##### TEXT

Painting by Artemisia Gentileschi

Saints Proculus and Nicea is a 1635-1637 painting by Artemisia Gentileschi of Proculus and Nicea. Along with Adoration of the Magi and Saint Januarius in the Amphitheatre at Pozzuoli, it was commissioned by Martín de León Cárdenas for the choir of Pozzuoli Cathedral, of which he was bishop. After around fifty years' restoration in Naples, the painting was returned to its original spot in May 2014 when the Cathedral reopened for worship.

==Patronage==
On the appointment of a new bishop in 1631, the cathedral of Pozzuoli underwent significant renovations. Gentileschi's painting was one of three she was commissioned to execute for placement above the cathedral's choir stalls. Saint Januarius in the Amphitheatre at Pozzuoli, and Adoration of the Magi are also still in place in the cathedral. It is likely that existing contacts of Gentileschi, such as the Viceroy of Naples (Manuel de Acevedo y Zuniga), helped secure the commission for her.

##########
##### SOURCE MATERIAL

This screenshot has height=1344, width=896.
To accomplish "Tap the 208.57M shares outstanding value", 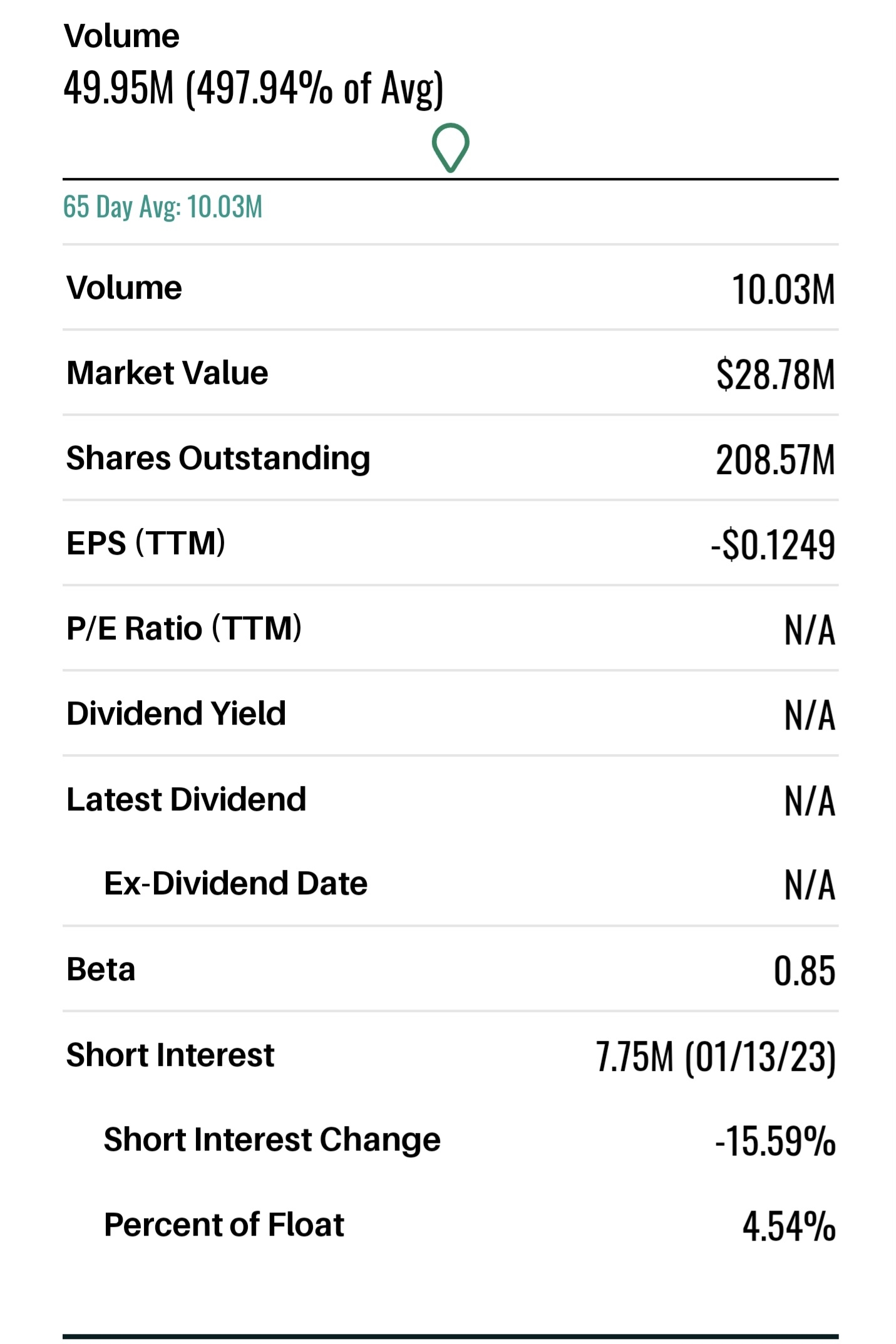I will (775, 460).
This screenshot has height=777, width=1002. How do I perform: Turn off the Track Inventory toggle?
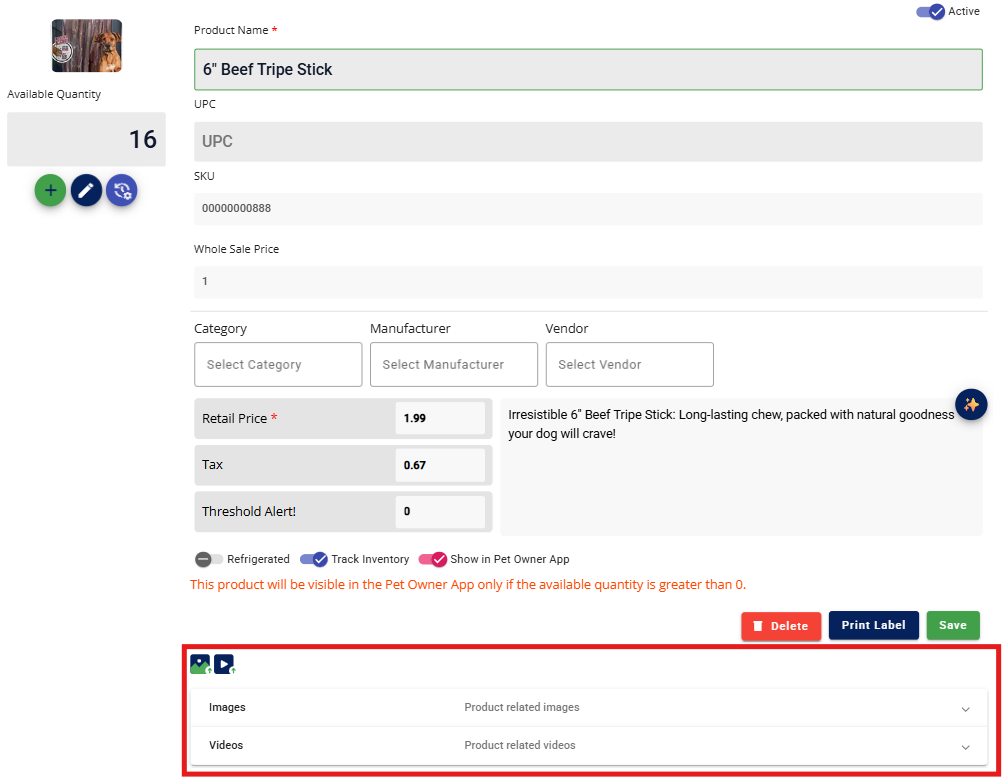click(314, 560)
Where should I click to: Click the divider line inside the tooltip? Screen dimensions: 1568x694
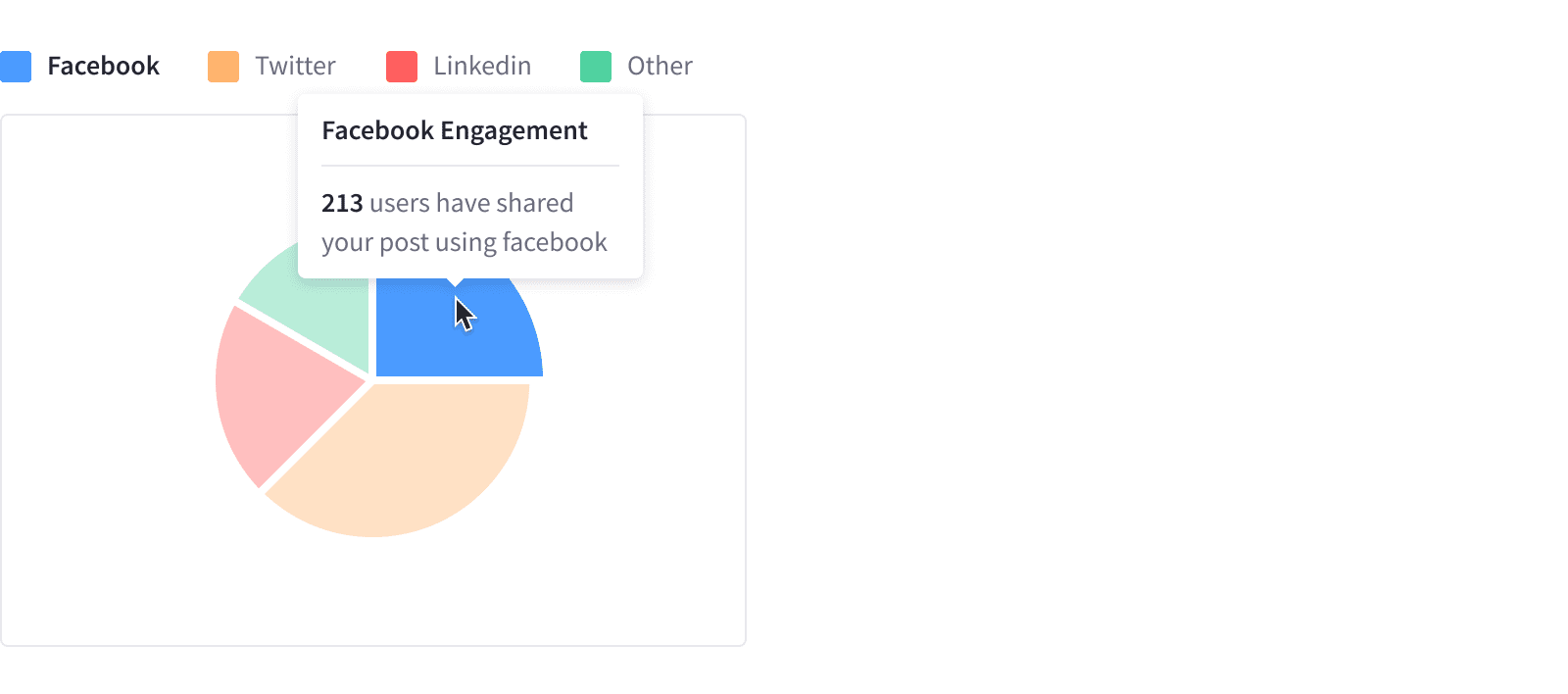(470, 166)
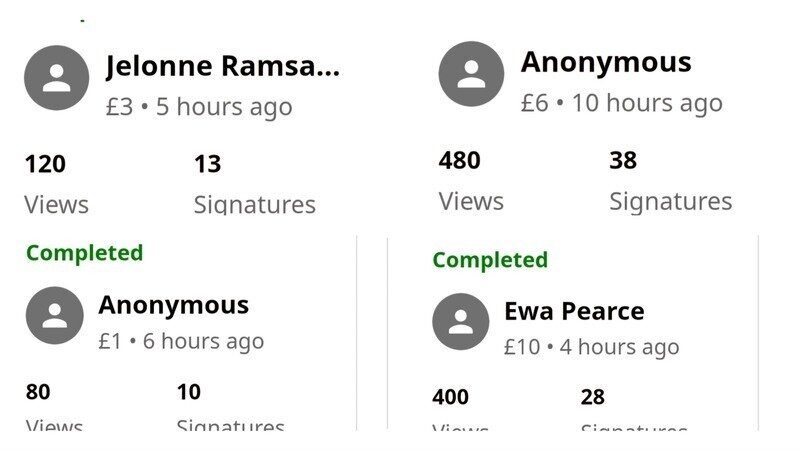
Task: Click Ewa Pearce profile avatar icon
Action: [x=461, y=321]
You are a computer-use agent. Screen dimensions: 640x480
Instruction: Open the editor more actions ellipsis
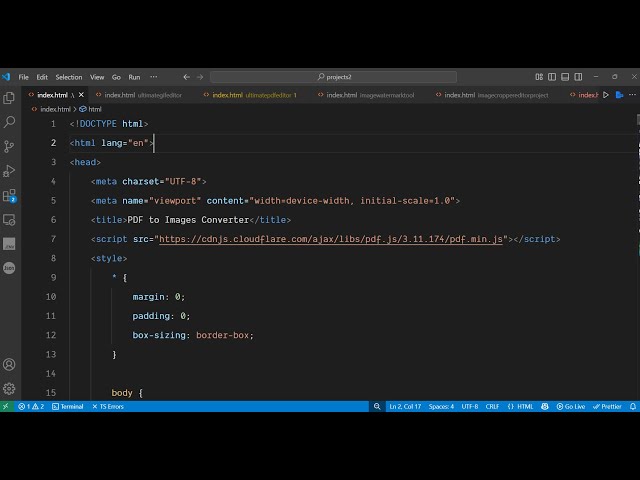click(x=632, y=95)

##########

> WHAT TO DO: Retype the entire text on Saints Proculus and Nicea word for word.

> EXPECTED ANSWER:
Painting by Artemisia Gentileschi

Saints Proculus and Nicea is a 1635-1637 painting by Artemisia Gentileschi of Proculus and Nicea. Along with Adoration of the Magi and Saint Januarius in the Amphitheatre at Pozzuoli, it was commissioned by Martín de León Cárdenas for the choir of Pozzuoli Cathedral, of which he was bishop. After around fifty years' restoration in Naples, the painting was returned to its original spot in May 2014 when the Cathedral reopened for worship.

==Patronage==
On the appointment of a new bishop in 1631, the cathedral of Pozzuoli underwent significant renovations. Gentileschi's painting was one of three she was commissioned to execute for placement above the cathedral's choir stalls. Saint Januarius in the Amphitheatre at Pozzuoli, and Adoration of the Magi are also still in place in the cathedral. It is likely that existing contacts of Gentileschi, such as the Viceroy of Naples (Manuel de Acevedo y Zuniga), helped secure the commission for her.